11. The electronic device of claim 1, wherein the at least one processor is further configured to:

after performing the emergency service, receiving an RRC reconfiguration message including a measurement object;

performing measurement reporting based on a measurement result based on the measurement object satisfying a reporting condition; and

a procedure for handover to a target cell specified in the handover command is performed based on receiving a handover command in response to the measurement report.

12. A method of operation of an electronic device, comprising:

Identifying an event associated with an emergency service when registered in a first communication system;

based on the identification of the event, sending a service request corresponding to the event to a network;

starting a timer having an expiration time shorter than that of the timer T3517 based on the transmission of the service request;

searching and selecting a cell corresponding to a PLMN of a second communication system different from the first communication system based on failing to receive a response corresponding to the service request until the timer expires;

performing at least one operation for registering in the second communication system based on the selected cell; and

based on registration in the second communication system, emergency services corresponding to the event are performed based on the second communication system.

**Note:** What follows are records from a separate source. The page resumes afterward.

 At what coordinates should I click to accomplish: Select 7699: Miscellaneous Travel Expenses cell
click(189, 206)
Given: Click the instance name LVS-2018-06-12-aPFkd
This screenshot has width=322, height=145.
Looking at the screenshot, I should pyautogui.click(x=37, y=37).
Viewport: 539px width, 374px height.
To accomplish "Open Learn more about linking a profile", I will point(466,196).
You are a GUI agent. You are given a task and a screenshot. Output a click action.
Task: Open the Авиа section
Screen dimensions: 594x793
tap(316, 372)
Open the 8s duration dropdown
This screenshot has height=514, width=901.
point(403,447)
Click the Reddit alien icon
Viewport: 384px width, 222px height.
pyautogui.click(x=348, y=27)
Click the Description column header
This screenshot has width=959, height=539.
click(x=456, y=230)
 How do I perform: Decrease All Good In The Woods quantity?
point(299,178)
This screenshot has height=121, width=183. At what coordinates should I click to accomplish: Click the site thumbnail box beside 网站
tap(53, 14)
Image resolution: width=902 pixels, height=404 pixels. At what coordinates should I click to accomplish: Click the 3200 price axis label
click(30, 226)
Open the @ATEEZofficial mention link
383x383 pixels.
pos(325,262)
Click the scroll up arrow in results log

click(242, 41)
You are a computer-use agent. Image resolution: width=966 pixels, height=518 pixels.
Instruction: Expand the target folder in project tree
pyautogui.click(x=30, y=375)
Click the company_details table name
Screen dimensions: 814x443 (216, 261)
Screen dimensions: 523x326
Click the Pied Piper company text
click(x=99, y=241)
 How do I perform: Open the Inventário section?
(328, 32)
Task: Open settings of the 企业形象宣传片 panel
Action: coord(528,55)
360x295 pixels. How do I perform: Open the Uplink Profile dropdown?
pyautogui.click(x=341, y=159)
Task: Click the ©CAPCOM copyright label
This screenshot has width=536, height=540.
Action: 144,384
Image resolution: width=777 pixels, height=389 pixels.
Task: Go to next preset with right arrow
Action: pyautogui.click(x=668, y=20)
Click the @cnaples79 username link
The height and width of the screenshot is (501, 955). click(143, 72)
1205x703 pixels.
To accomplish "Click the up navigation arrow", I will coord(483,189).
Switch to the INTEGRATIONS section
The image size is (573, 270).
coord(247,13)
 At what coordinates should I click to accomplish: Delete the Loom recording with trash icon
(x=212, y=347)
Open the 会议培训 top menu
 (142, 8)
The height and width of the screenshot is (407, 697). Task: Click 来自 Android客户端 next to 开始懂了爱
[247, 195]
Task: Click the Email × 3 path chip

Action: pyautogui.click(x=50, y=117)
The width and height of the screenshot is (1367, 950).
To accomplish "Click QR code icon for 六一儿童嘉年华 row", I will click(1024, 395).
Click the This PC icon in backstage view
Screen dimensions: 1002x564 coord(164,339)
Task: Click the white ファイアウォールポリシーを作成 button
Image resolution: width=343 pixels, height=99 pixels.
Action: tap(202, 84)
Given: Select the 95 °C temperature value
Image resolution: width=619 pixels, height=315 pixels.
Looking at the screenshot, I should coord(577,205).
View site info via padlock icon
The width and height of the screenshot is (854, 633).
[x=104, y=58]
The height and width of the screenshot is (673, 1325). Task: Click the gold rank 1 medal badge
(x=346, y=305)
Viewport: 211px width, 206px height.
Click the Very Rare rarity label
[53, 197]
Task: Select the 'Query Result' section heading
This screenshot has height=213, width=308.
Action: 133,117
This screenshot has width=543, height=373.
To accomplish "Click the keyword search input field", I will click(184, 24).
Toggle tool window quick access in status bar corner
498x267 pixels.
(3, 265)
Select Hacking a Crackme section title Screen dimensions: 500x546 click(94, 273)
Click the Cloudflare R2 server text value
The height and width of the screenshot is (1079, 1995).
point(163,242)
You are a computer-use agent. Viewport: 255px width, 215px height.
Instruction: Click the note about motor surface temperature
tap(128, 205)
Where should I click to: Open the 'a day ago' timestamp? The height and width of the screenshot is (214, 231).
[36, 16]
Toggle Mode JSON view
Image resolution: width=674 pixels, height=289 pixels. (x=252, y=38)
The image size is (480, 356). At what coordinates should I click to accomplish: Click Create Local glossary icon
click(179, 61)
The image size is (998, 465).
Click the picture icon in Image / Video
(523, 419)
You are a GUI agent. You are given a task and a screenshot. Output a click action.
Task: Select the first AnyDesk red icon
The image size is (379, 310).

13. The method of operation of claim 12, wherein sending a service request corresponding to the event to a network comprises:

a service request including a service type of an emergency service fallback is sent to the network.

14. The method of operation of claim 12, wherein performing at least one operation for registering in the second communication system based on the selected cell comprises:

Performing a RACH procedure with the selected cell; and

a procedure for registering in the second communication system is performed based on the RRC connection established based on the RACH procedure.

15. The method of operation of claim 14, wherein selecting a cell comprises:

based on information included in SIB 1 from the cell, the cell is selected based on the cell supporting the second communication system.